Say how many lines of the listing below include "input". Write only that number.

+===+

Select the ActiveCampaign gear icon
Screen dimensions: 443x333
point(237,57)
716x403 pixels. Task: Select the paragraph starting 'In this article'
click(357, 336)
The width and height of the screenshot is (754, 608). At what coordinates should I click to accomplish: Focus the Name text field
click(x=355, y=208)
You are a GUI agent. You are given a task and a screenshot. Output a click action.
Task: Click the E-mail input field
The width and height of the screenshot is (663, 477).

+===+

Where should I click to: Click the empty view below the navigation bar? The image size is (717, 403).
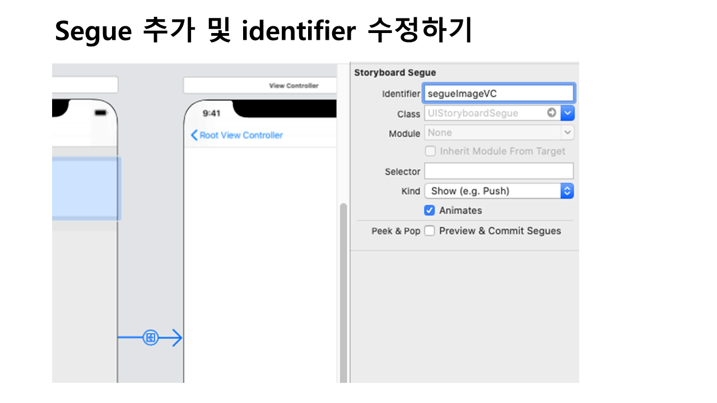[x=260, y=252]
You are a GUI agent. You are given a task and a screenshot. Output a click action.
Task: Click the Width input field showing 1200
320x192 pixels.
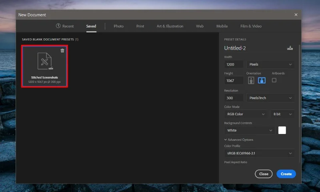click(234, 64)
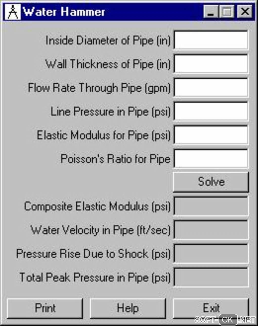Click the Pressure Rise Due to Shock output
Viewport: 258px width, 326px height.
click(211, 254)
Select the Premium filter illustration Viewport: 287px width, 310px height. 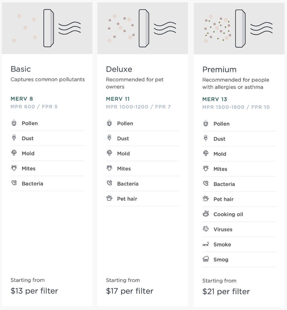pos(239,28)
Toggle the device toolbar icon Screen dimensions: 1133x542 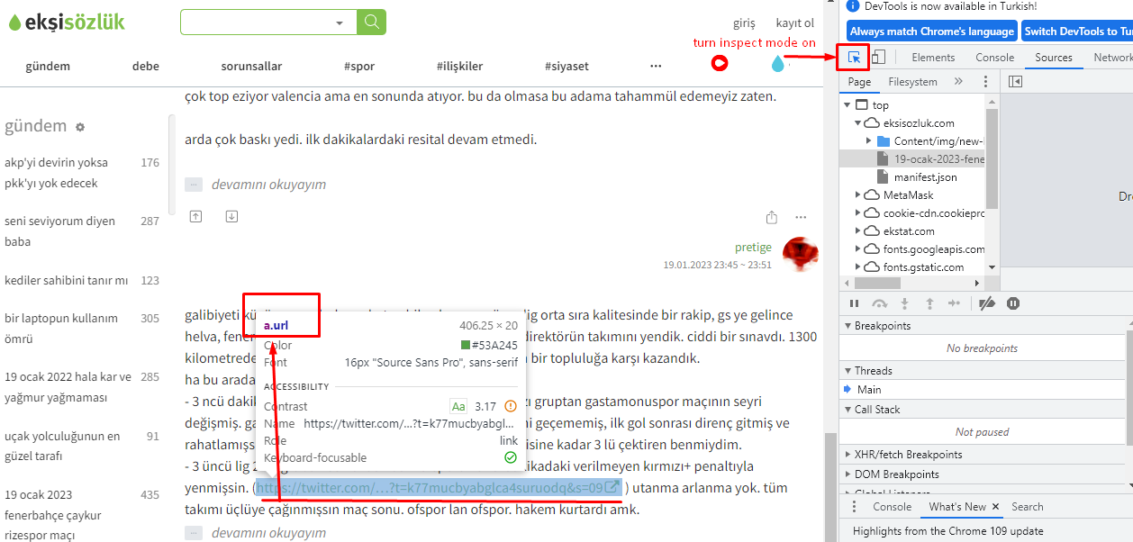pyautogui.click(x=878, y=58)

+===+

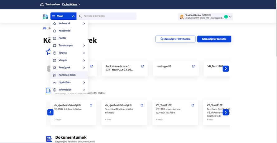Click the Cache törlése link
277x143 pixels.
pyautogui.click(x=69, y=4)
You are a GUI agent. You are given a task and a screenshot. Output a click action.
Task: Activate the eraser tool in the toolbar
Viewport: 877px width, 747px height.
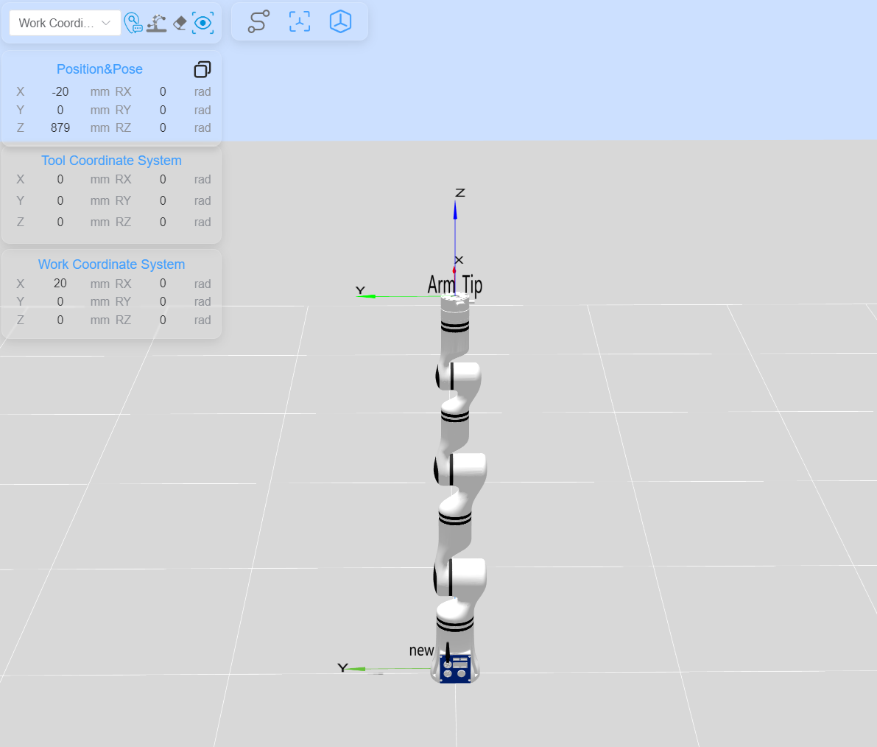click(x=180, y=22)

+===+

> _Response to this task_: 2